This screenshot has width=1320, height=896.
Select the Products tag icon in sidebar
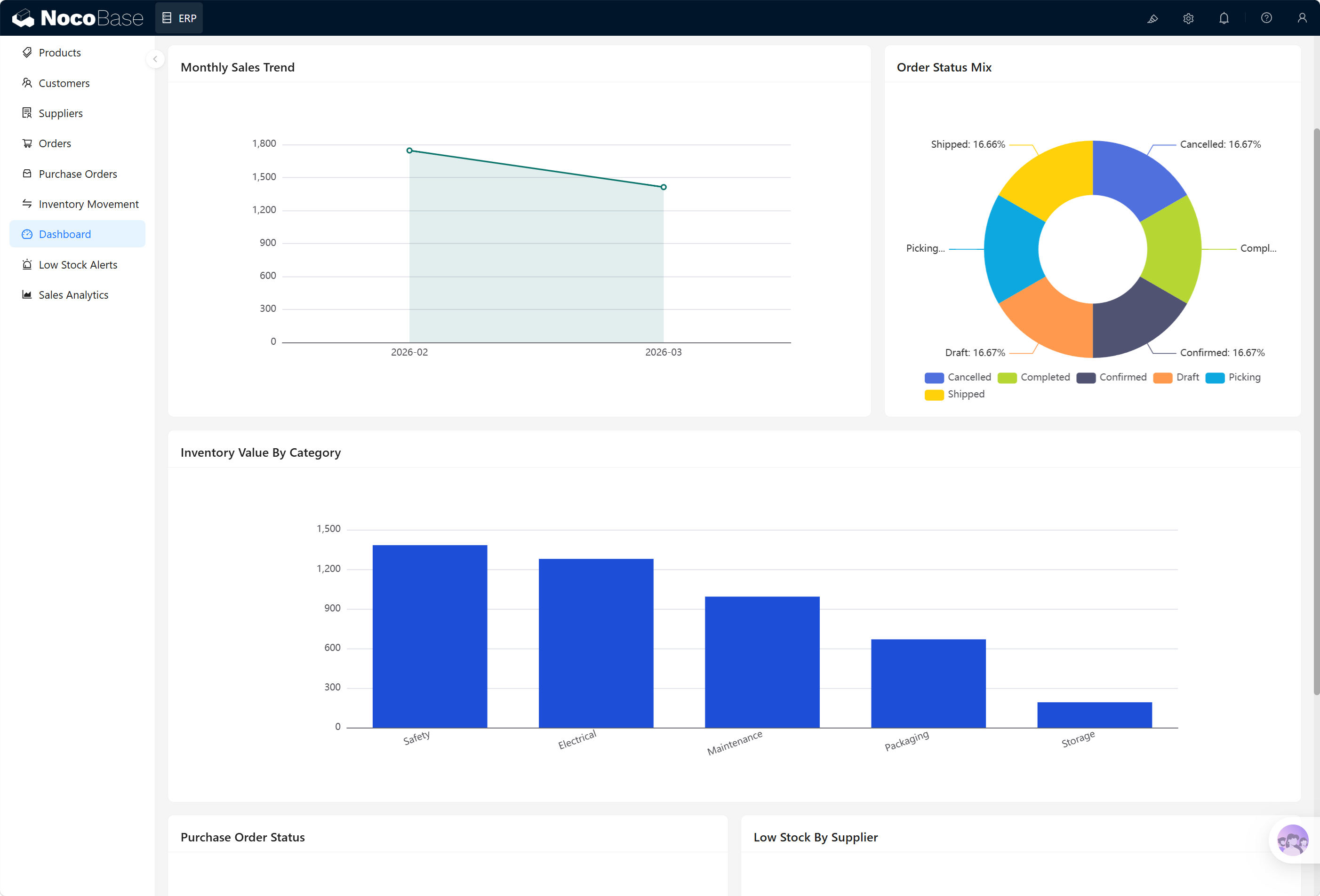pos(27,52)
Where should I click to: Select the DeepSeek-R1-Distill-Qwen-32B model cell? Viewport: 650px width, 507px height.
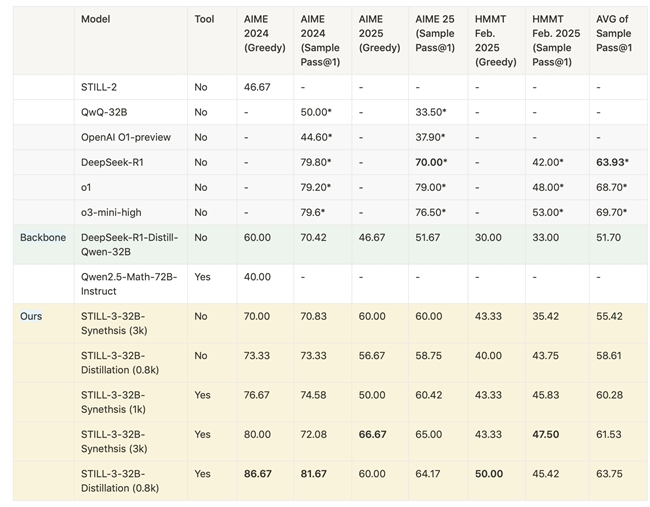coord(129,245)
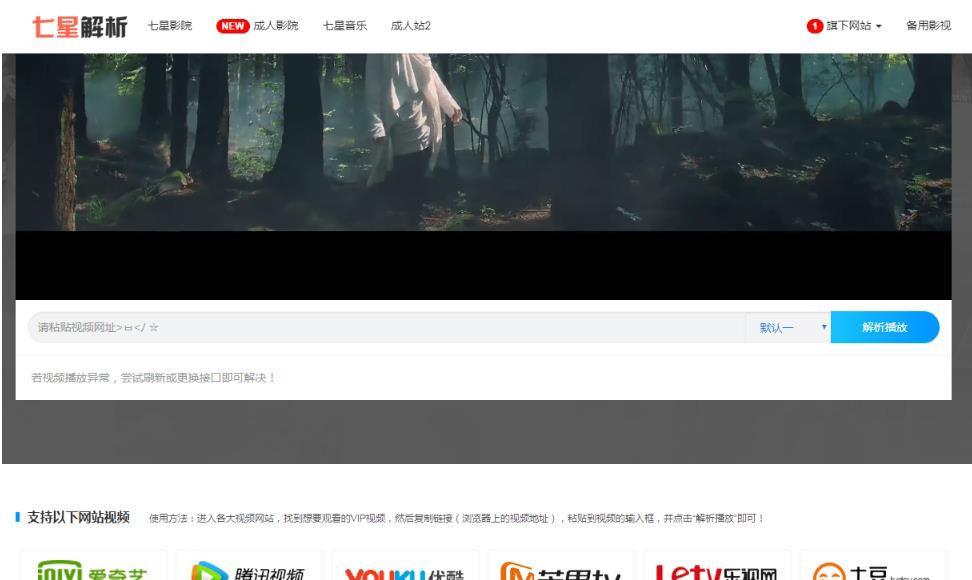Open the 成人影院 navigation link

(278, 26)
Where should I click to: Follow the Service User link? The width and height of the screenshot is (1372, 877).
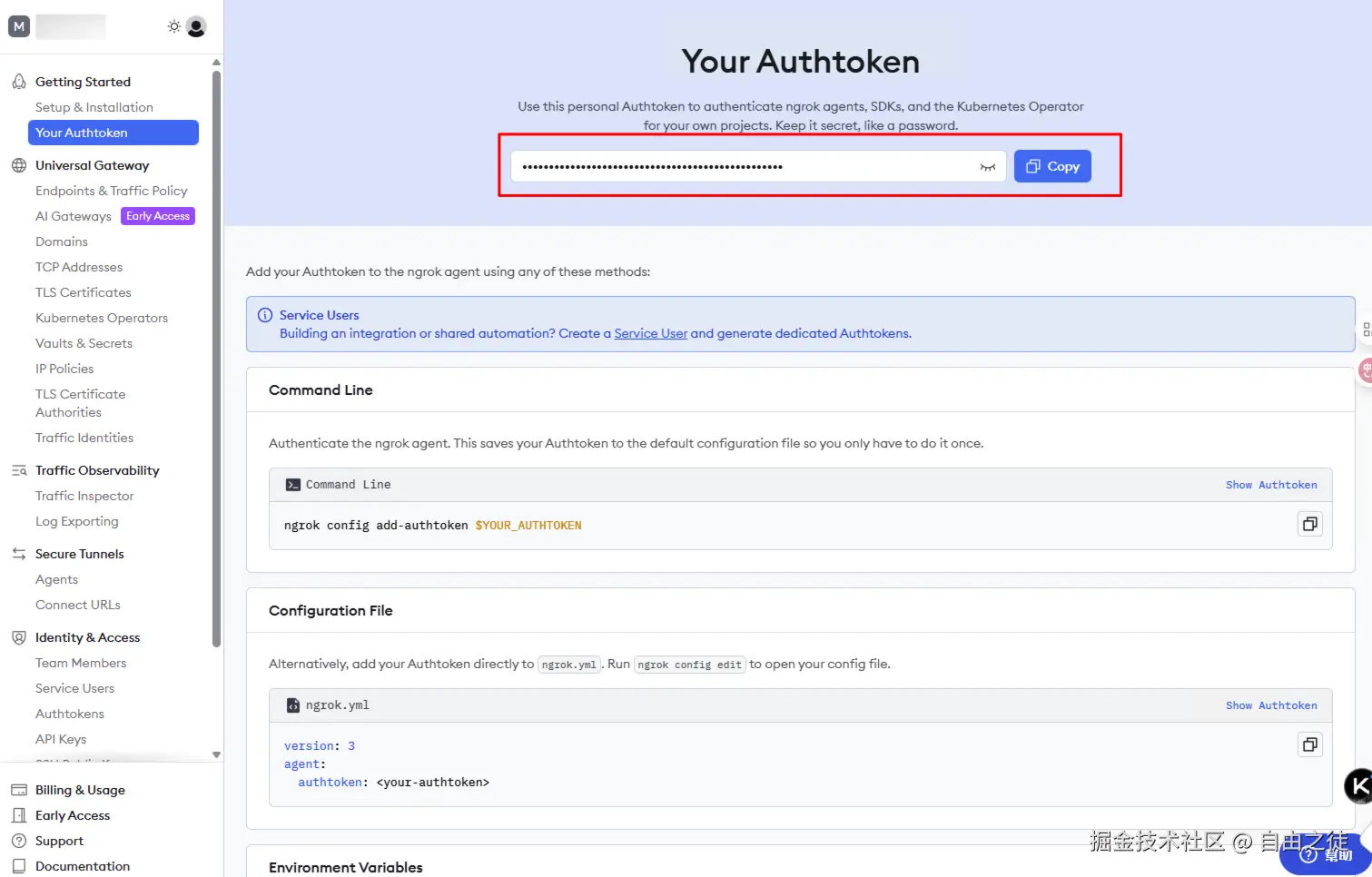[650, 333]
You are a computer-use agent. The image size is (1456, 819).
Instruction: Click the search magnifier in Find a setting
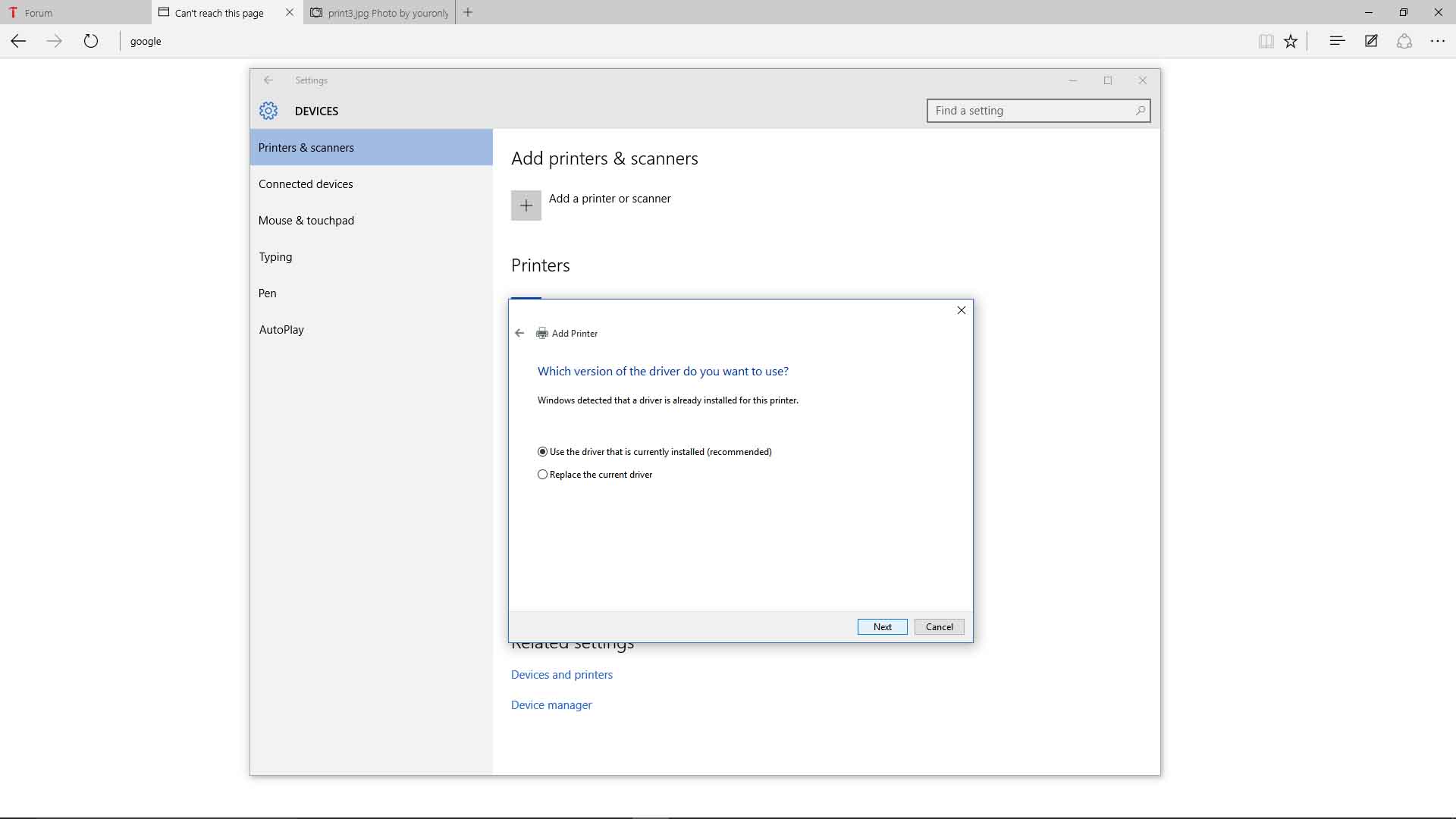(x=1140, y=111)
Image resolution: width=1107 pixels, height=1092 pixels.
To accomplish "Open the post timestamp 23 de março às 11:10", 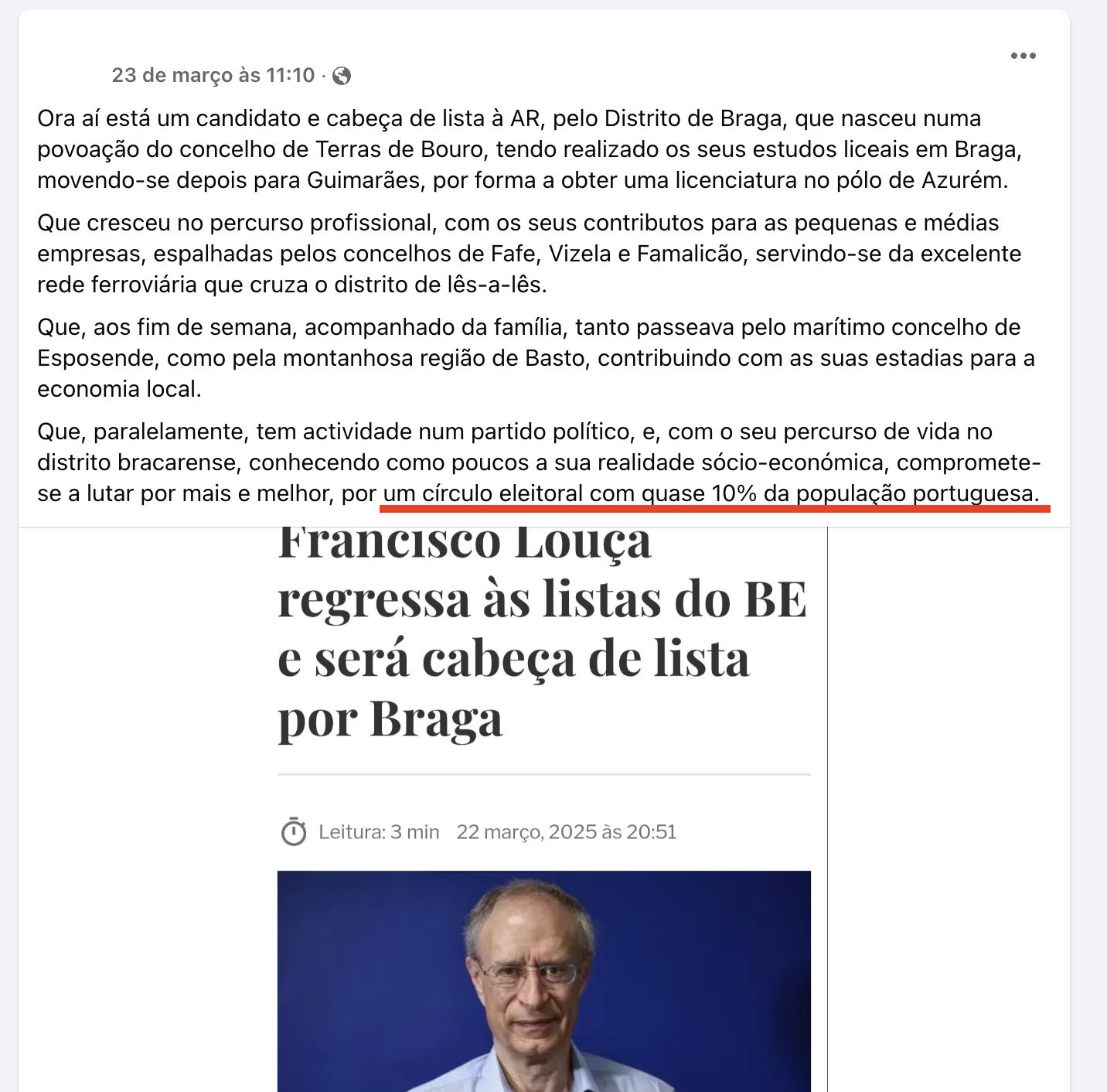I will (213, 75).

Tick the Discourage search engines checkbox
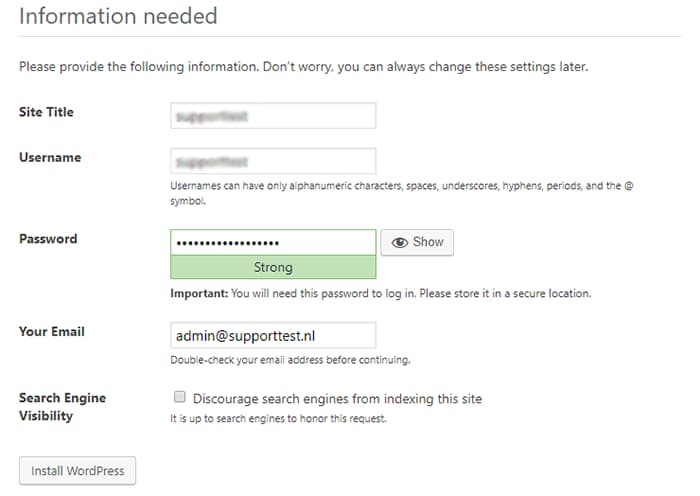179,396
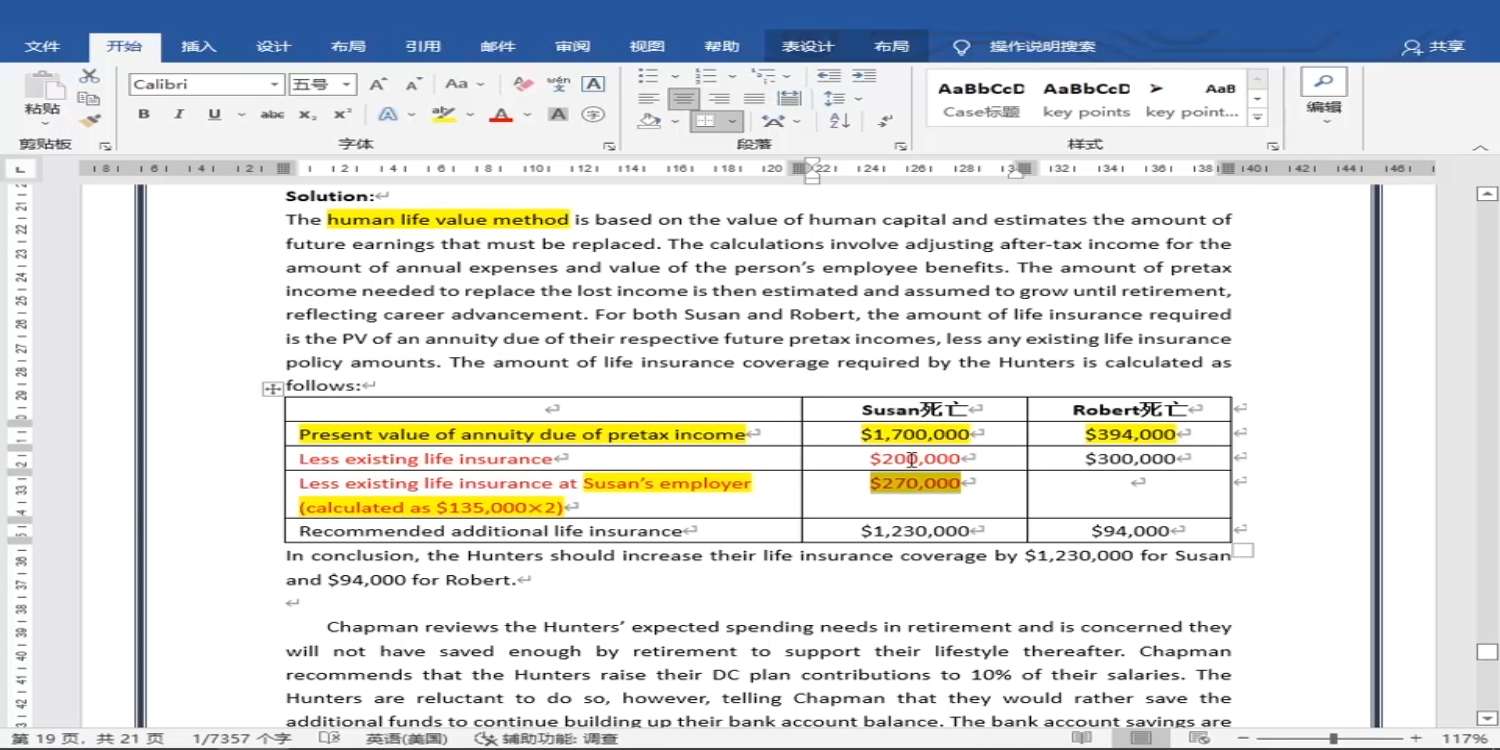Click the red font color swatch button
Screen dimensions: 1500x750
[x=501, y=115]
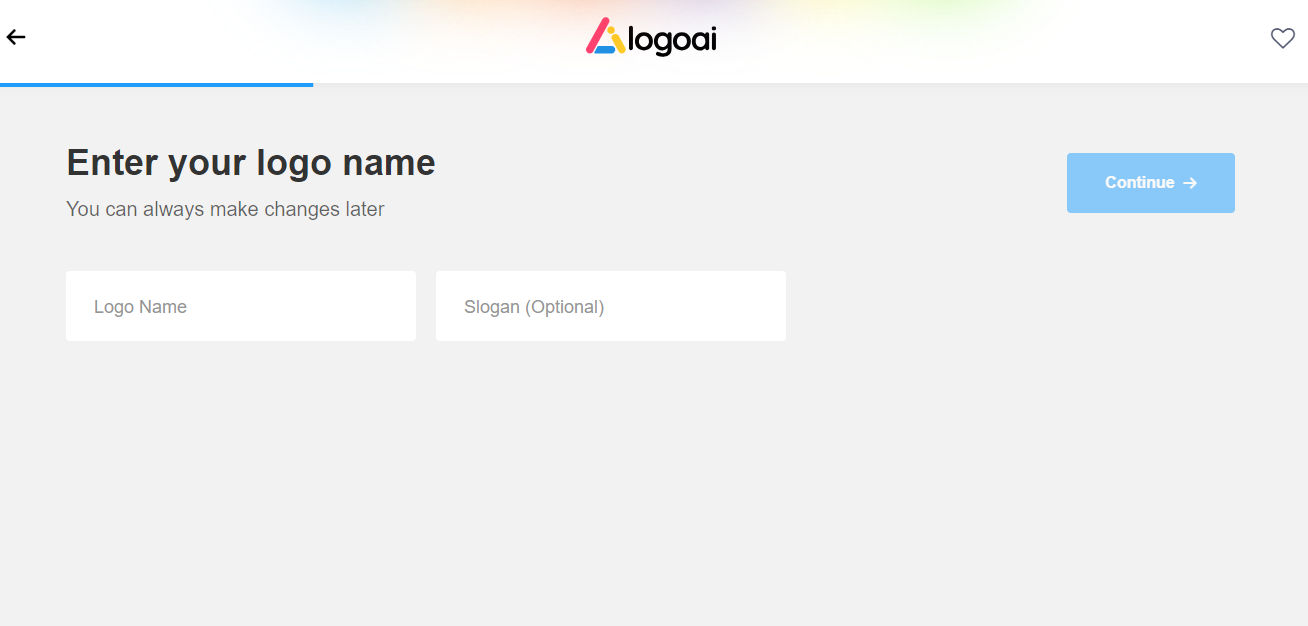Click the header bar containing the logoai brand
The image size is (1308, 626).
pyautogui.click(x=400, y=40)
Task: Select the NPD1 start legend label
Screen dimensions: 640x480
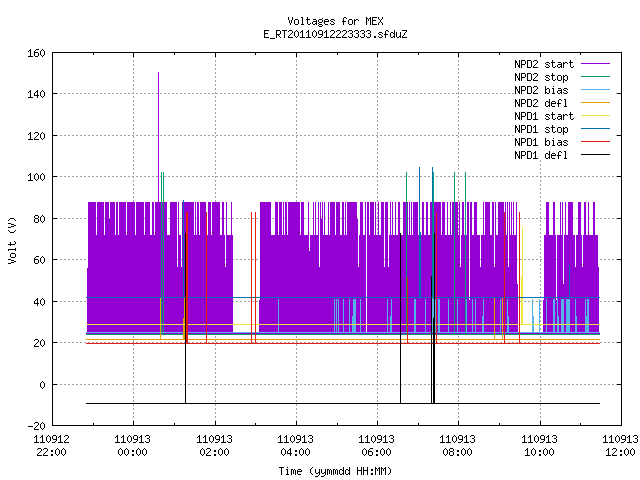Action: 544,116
•••
Write the lines from the one holding "Task: Select the NPD1 start legend label" through the last of the rows, both included, as a JSON list of strings with one string per line. Skip any blank lines and leave the pictures out.

■ **Task output**
[
  "Task: Select the NPD1 start legend label",
  "Screen dimensions: 640x480",
  "Action: 544,116"
]